SinPo.id - Bareskrim Polri membongkar jaringan nasional tindak pidana perdagangan orang (TPPO) dengan modus memperjualbelikan bayi dengan cara memberikan keterangan dan dokumen kelahiran dipalsukan. Dalam kasus ini, penyidik menetapkan 12 orang tersangka dan berhasil menyelamatkan tujuh bayi.

"Kami telah menetapkan 12 tersangka dan menyelamatkan 7 bayi. Jaringan ini beroperasi di banyak wilayah, mulai dari Jawa, Sumatera, Kalimantan hingga Bali dan Papua, dengan keuntungan ratusan juta rupiah," kata Direktur Tindak Pidana PPA dan PPO Bareskrim Polri Nurul Azizah, Kamis, 26 Februari 2026.

Nurul mengungkap, jaringan ini beroperasi sejak 2024 dengan menjual bayi ke berbagai daerah melalui perantara yang direkrut lewat media sosial. Modus yang digunakan para pelaku, yaitu menawarkan adopsi ilegal melalui platform digital seperti TikTok dan Facebook, lalu memperjualbelikan bayi.

"Jaringan ini beroperasi di banyak wilayah, mulai dari Jawa, Sumatera, Kalimantan hingga Bali dan Papua sejak 2024 dengan keuntungan ratusan juta rupiah. Dengan modusnya dokumen kelahiran palsu," ucapnya.

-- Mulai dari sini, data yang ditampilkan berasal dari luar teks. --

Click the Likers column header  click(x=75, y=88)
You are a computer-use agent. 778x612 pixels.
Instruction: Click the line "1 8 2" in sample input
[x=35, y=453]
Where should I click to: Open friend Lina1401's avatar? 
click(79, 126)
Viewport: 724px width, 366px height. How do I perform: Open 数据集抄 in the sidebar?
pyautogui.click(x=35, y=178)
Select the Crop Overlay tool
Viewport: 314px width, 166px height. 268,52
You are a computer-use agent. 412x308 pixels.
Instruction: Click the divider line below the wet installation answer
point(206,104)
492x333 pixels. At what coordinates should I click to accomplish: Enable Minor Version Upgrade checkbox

Saat ini tim akan melakukan asesmen dan rehabilitasi terhadap bayi korban untuk memastikan pengasuhan yang aman dan legal.

“Kami memberikan asesmen untuk menentukan status anak serta memastikan mereka mendapatkan perlindungan dan pengasuhan terbaik," ucapnya.

Dari pengungkapan, penyidik menyita 21 ponsel, 17 kartu ATM, 74 dokumen, serta perlengkapan bayi sebagai barang bukti. Para tersangka dijerat Undang-Undang Perlindungan Anak dan Undang-Undang Pemberantasan TPPO dengan ancaman pidana maksimal 15 tahun penjara.